How could it? Barcelona always seems like the city lots of folks visiting Europe pass by. London, Paris, Rome, that’s where everyone visits. Barcelona is sort of an afterthought. And why I think that considering Barcelona make a lot of its money from tourism, like I said, I just was naive.
I actually ended in Barcelona “accidentally” in 2009. Had no real idea what I was getting into, did my research, but nothing could have prepared me for my instantaneous affection for this glorious city–the people, the colors, the art, the food, the beach, the weather, the people–it makes me happy inside.
I was addicted, and started reading books about Barcelona, travel books and books by Catalan authors, news feeds, anything to keep up with my beloved city. I’ve visited now eight times, and just love showing off this city to family and friends who have ventured back with me. I cannot get enough of the place, and fantasize about having a little boutique tour company one day where we host trips of folks to Barcelona. Barca R US. With the R backwards, you know! Just beautiful Barcelona. I want everyone to get to taste and see this fantastic little hideaway on the Mediterranean. “Can you also take is to Madrid?” My reply, “uhh no, we just do Barcelona.”
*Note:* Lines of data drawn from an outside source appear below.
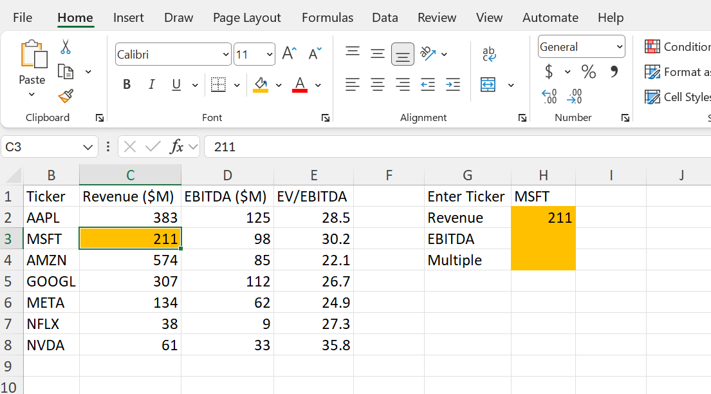Select the red Font Color swatch

click(x=300, y=84)

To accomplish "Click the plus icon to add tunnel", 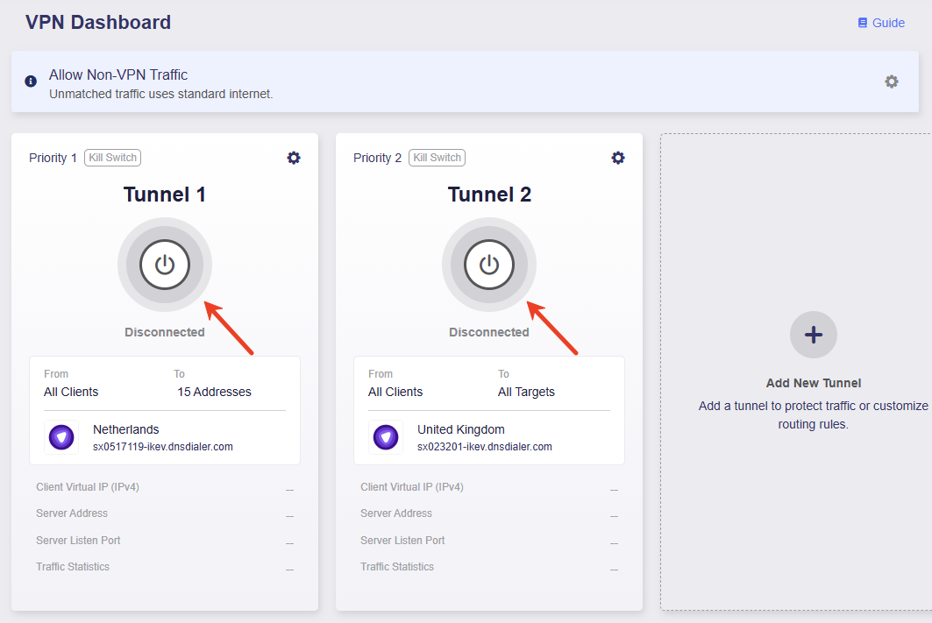I will tap(814, 335).
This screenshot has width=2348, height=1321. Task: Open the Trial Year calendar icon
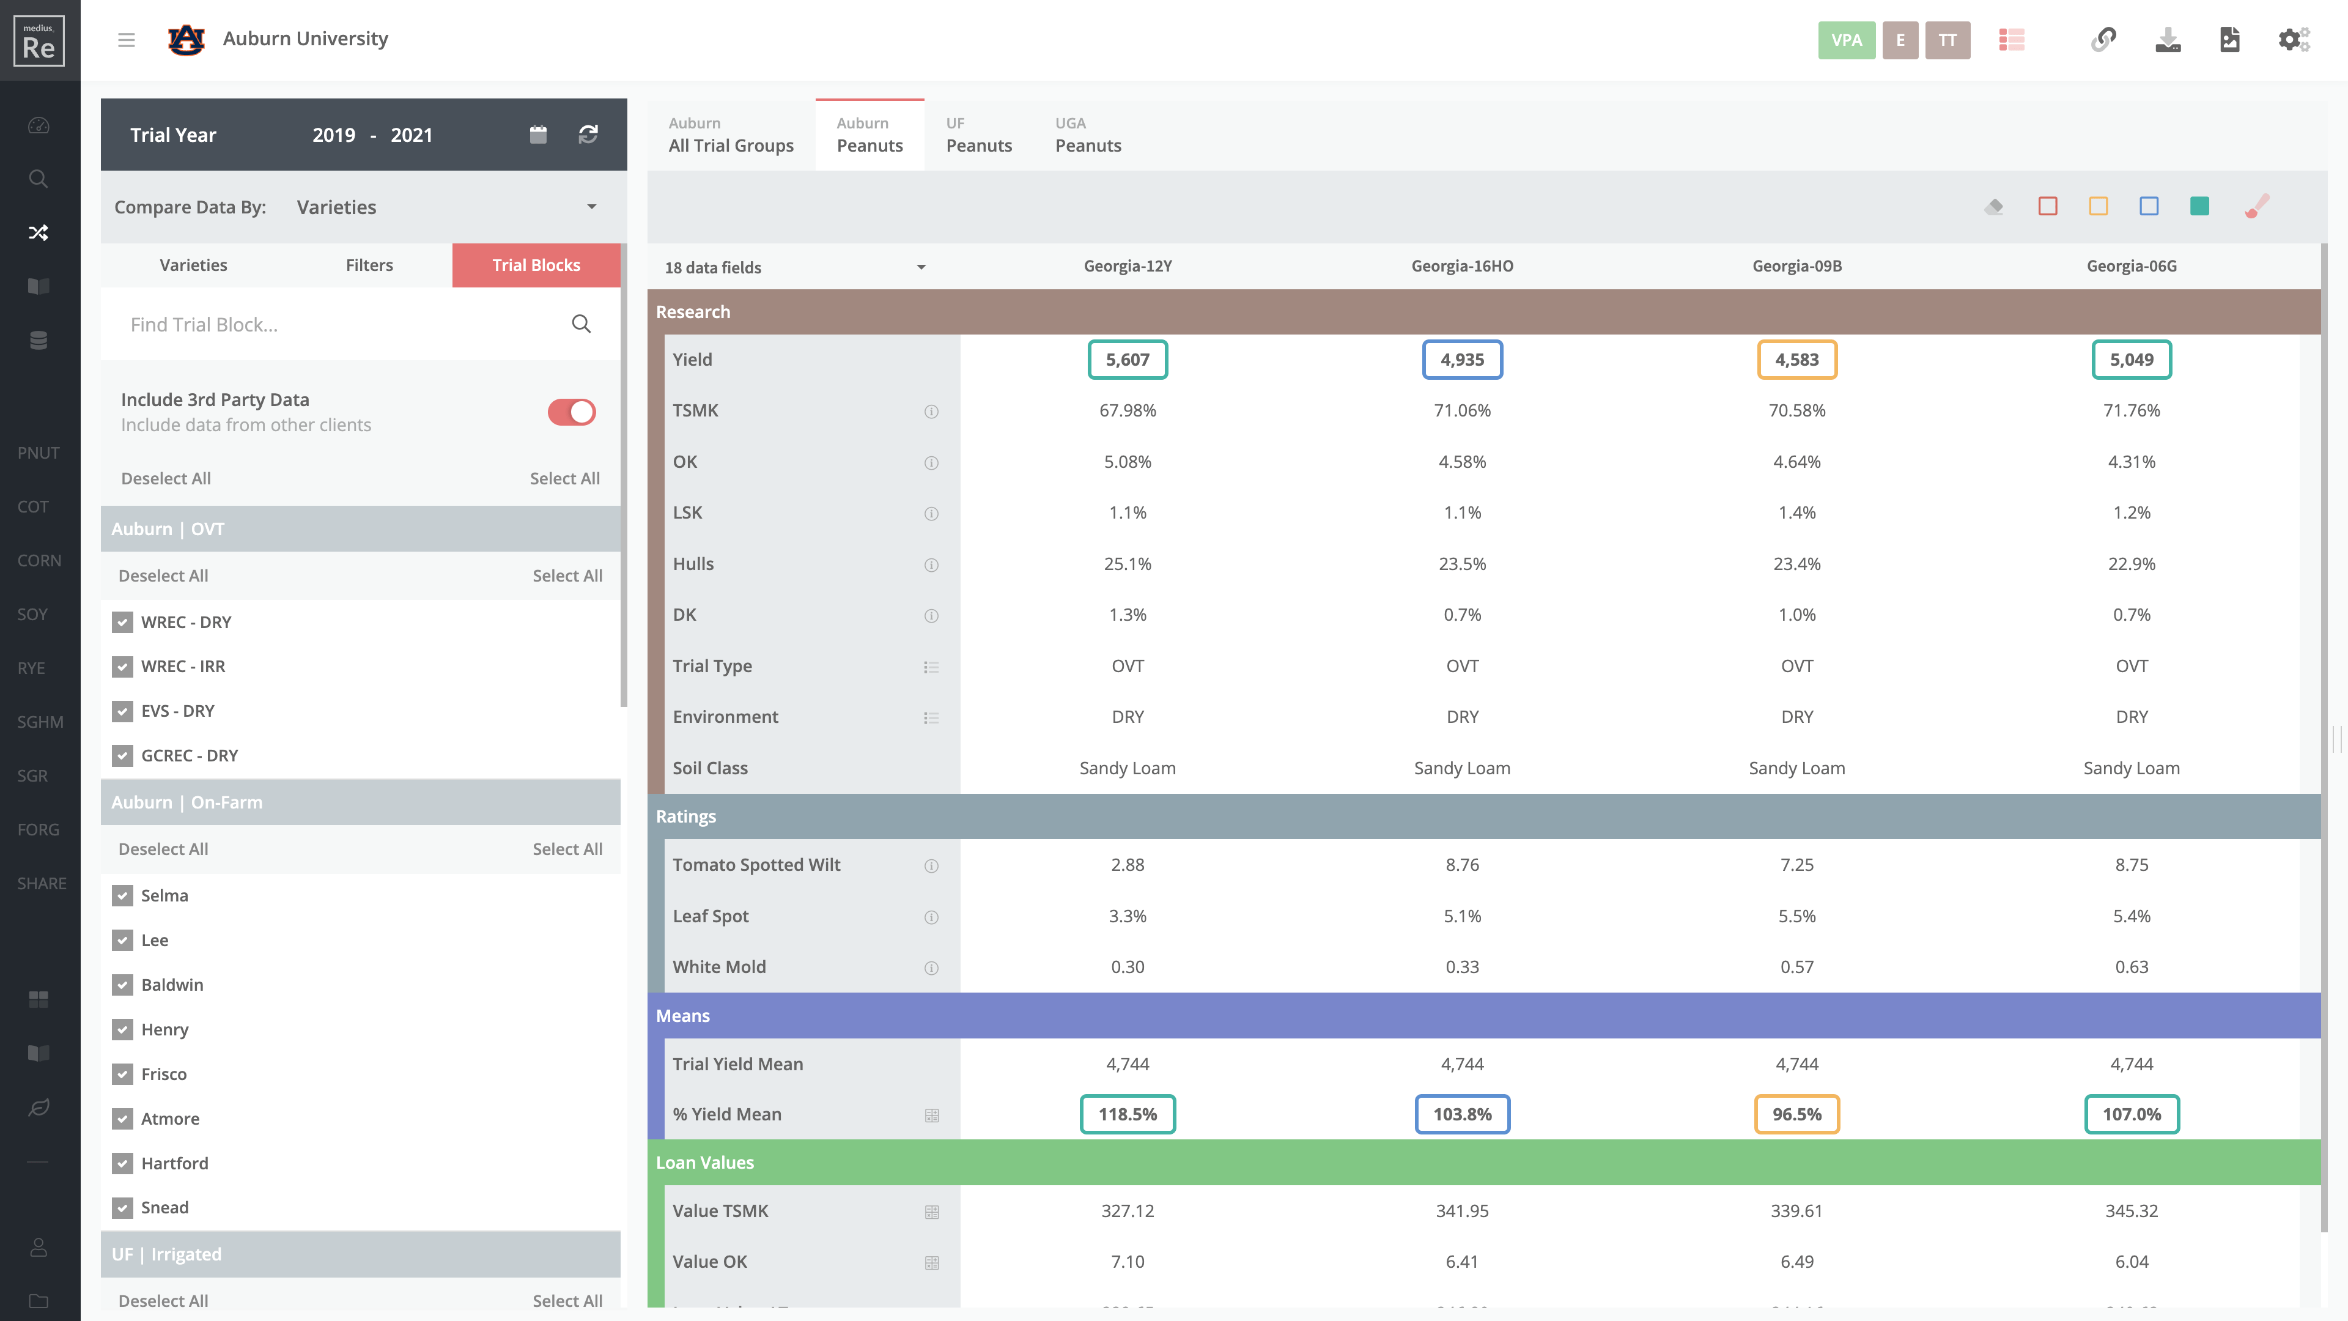(538, 134)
It was one month ago that I was walking up Ramblas with a friend. I don’t spend as much time there any more as it is extremely crowded with tourists but is also a great jumping off point to explore other parts of the city. And as many times as I’ve walked up and down Ramblas, I’ve never given a thought to someone driving a van down the center area where people walk, and shop, and sit and eat. Where Barcelonans work selling their wares, waiting on tourists at tables set up on Ramblas, trying to get tourists to buy whatever little cool cheap toy that makes noise and flies through the air and sucks you in. Never. I mean why would anyone want to do that? I had thought about being in Olympic Stadium during a concert and talking through meet up plans with friends in case something bad happened. But never on Ramblas.
And sadly Ramblas is perfect for these people who do not believe in the freedoms we have. To stroll up and down a wide, tree-lined gorgeous smooth brick walkway while doing some people watching, popping into the souvenir shop for a cheap t-shirt, stopping at the various kiosks to look at flowers, little pets, post cards, Catalan candy, peering down the little twisty, curvy, dark side streets that take you off into another adventure.
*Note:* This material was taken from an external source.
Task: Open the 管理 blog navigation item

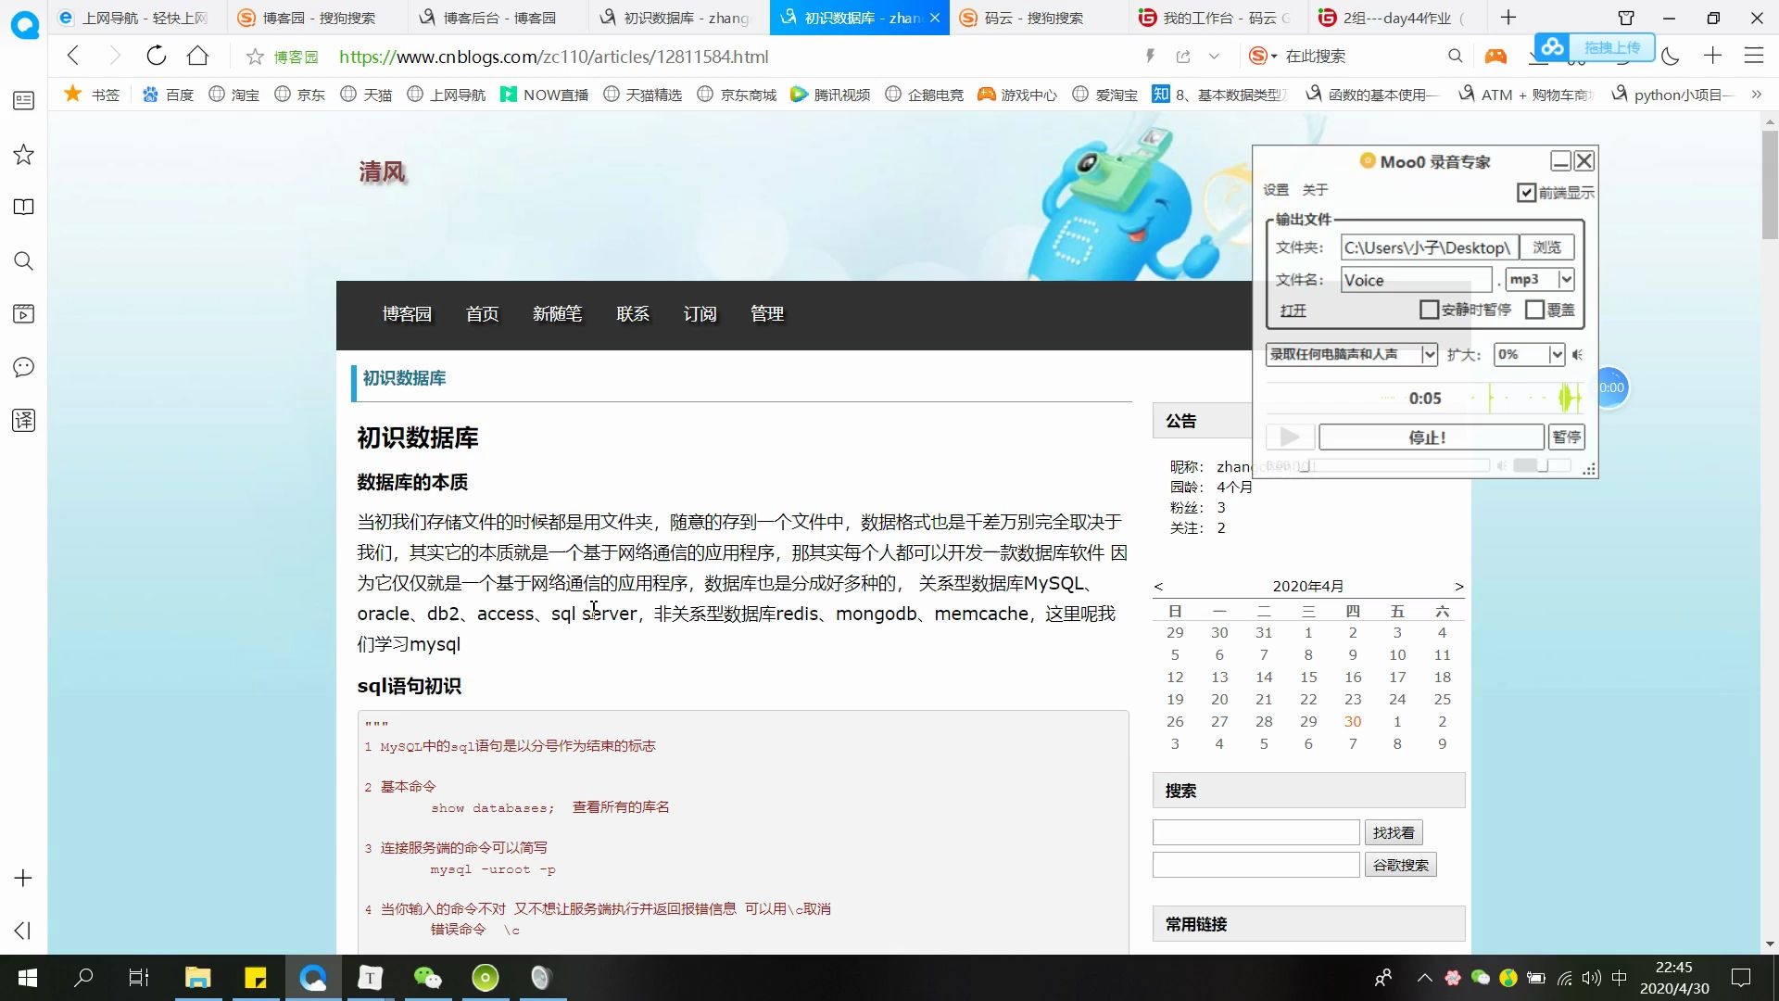Action: click(766, 314)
Ramblas begins at Placa Catalunya, a large beautiful square that is center for plenty of meet ups as well as a large metro stop, and Cafe Zurich, a nice place to stop and drink a beverage al fresco and watch the world go by. You just literally cross the street from Placa Catalunya and you are on the famous Ramblas. Vehicle traffic is limited to a tiny strip of traffic going in each direction while pedestrians stroll the wide sidewalk. There are not any barriers keeping vehicles from driving down the middle of Ramblas, but I guess everyone thought a high curb was enough.
Ramblas ends at the harbor a little more than a mile from Placa Catalunya. It’s a little different area. Less crowded. Used to be a bit seedy and probably still has a bit of a PR problem, but again, plenty of folks leaving the beach and port areas to stroll back up to a metro stop and get to where they are going. Lots of fun street artists work this area doing their thing whether its break dancing, drawing pictures of tourists, performing magic, or holding a pose for what seems like eternity. Wide and full of trees and people. I cannot comprehend why this would offend anyone. Again, no barriers to prevent tragedy.
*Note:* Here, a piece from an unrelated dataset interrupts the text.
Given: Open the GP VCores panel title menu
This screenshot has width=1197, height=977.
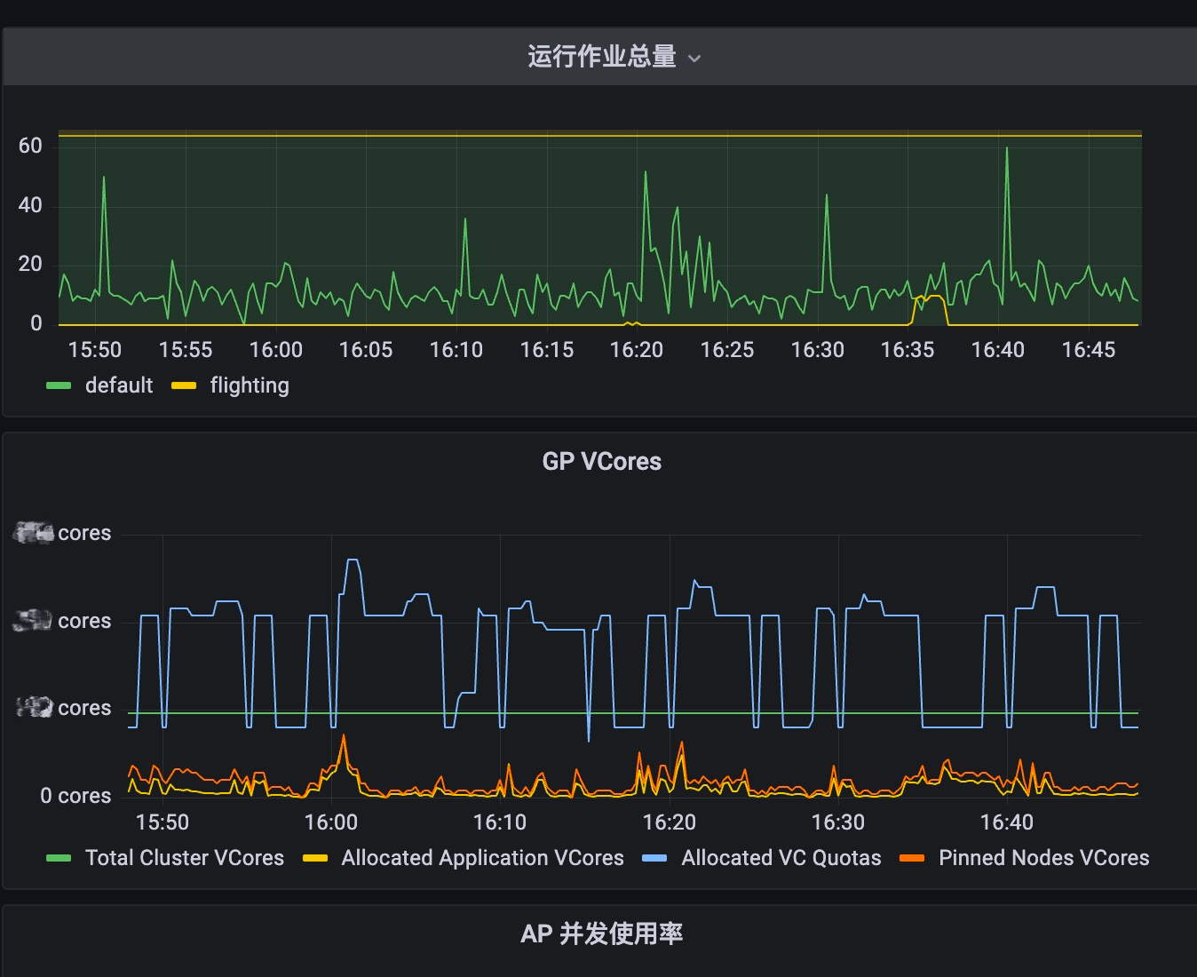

It made me feel good to see crowds back on Ramblas on Friday. News reports said after a brief service, it was business as usual. And frankly knowing a little bit about the history of Barcelona and Catalan, this did not surprise me. Something like this incident is horrifically tragic, however nothing new to Barcelona and Catalan, and with their history and spirit, of course it is back to normal.
I think incidents like this put a bit of fear in you. How can they not? But I’m already planning my next trip back to Barcelona to visit friends. Incidents like this help to remind us that in life there are no guarantees, for some life can be short, do not let fear win. Live.
Et veig la propera vegada a Barcelona!